15/01/2014 - Gli interventi sugli immobili di interesse storico-artistico restano di esclusiva competenza degli architetti. È quanto emerge dalla sentenza 21/2014 del Consiglio di Stato che chiude lo scontro sulle competenze tra ingegneri e architetti dopo un confronto durato anni, che ha coinvolto anche la Corte di Giustizia europea e la Corte Costituzionale.

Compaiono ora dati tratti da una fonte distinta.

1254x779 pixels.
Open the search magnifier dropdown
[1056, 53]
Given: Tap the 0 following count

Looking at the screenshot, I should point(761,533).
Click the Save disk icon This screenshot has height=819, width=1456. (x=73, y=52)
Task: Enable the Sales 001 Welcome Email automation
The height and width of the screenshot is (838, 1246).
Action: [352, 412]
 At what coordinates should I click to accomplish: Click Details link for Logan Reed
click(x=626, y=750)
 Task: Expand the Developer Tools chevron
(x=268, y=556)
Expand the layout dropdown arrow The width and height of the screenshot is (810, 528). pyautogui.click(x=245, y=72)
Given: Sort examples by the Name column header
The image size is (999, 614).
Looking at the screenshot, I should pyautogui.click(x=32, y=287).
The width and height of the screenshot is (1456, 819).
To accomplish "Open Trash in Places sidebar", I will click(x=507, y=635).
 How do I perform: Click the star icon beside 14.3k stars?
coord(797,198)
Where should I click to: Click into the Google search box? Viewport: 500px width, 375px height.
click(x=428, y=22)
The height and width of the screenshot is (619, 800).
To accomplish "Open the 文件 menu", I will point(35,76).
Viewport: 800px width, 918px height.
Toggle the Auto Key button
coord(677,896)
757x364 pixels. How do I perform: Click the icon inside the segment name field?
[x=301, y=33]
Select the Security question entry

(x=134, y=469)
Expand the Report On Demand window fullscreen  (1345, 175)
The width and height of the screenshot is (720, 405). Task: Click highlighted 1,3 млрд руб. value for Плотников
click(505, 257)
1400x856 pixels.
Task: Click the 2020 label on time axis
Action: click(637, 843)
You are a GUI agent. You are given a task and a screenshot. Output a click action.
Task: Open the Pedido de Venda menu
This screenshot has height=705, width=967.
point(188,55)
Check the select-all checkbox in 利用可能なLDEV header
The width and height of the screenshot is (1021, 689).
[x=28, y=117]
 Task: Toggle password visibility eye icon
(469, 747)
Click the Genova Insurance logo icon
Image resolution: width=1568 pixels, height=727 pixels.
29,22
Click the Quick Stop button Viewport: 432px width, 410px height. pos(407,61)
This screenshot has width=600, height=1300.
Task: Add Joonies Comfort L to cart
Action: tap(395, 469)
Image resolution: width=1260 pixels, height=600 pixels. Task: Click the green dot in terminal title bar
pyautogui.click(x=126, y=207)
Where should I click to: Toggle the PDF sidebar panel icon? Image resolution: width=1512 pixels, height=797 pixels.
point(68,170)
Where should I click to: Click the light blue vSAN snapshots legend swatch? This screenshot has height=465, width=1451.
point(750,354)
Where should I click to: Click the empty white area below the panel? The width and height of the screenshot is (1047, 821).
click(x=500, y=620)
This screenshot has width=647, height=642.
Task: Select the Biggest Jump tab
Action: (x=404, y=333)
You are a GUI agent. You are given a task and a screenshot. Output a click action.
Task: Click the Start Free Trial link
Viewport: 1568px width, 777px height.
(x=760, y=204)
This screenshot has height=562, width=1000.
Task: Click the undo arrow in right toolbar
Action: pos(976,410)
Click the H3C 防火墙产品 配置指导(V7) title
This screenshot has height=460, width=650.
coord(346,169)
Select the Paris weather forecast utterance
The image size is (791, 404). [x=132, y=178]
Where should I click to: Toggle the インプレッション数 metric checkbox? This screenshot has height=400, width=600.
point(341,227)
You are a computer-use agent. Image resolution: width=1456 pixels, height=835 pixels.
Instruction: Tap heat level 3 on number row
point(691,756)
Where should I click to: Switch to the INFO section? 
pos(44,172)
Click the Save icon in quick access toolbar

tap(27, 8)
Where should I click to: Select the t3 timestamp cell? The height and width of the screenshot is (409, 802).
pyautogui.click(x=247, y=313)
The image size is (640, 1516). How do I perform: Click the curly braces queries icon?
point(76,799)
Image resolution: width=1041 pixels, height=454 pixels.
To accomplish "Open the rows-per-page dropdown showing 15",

Come funziona la normativa italiana
In Italia le professioni di ingegnere e di architetto sono disciplinate dal Regio Decreto 2537/1925. L’articolo 52 del decreto stabilisce che tanto l’ingegnere quanto l’architetto possono occuparsi di opere di edilizia civile, rilievi geometrici e relative operazioni di estimo. Invece, le opere di edilizia civile che presentano rilevante carattere artistico, così come il restauro e il ripristino degli edifici storico artistici, rientrano nelle competenze dell’architetto, anche se l’ingegnere può svolgere la parte tecnica.
 
Il confronto con le norme europee
Sui contenuti della norma italiana si sono scontrati e confrontati gli ordini professionali, il Ministero dei Beni Culturali e diversi tribunali, interessati a capire se il Regio decreto fosse o meno conforme alla Direttiva 384/1985, recepita dal Dlgs 129/1992, in base alla quale, in presenza di determinate condizioni nei percorsi formativi, i titoli di ingegnere e architetto sono parificati.
 
Ciò che interessava capire era anche se la normativa italiana determinasse una discriminazione ai danni degli ingegneri italiani. La Corte di Giustizia europea, chiamata più volte a pronunciarsi sull’argomento, a febbraio dell’anno scorso ha affermato che ai professionisti con un titolo rilasciato in un altro Stato membro, che abilita all’esercizio di attività nel settore dell’architettura, possono essere affidati incarichi sugli immobili artistici senza che sia necessario dimostrare di avere particolari qualifiche nel settore dei beni culturali.
 
A detta degli ordini professionali, questa interpretazione poteva significare che gli ingegneri civili laureati all’estero potevano operare sugli immobili artistici in Italia, mentre la stessa possibilità era preclusa agli ingegneri che avevano conseguito il titolo in Italia.
 
Le conclusioni del Consiglio di Stato
Sulla base di quanto affermato dalla Corte di Giustizia europea, il Consiglio di Stato ha concluso che la normativa italiana è conforme alla direttiva comunitaria e non implica una discriminazione a danno degli ingegneri italiani.
 
Secondo il CdS, la Direttiva 384/1985 non ha portato alla piena equiparazione tra i titoli di ingegnere e di architetto, non intende regolare le condizioni di accesso alla professione di architetto, né tantomeno indica una definizione giuridica delle attività del settore dell’architettura. La regolamentazione dell’accesso alla professione, continua il CdS, è una questione interna, che quindi non ha nessun peso a livello comunitario.
 
Allo stesso tempo il Consiglio di Stato ha affermato che la “riserva” a favore degli architetti non implica una discriminazione per gli ingegneri. A livello europeo, infatti, gli ingegneri devono dimostrare di aver seguito un percorso idoneo in storia e tecniche dell’architettura prima di ottenere un incarico su un immobile storico.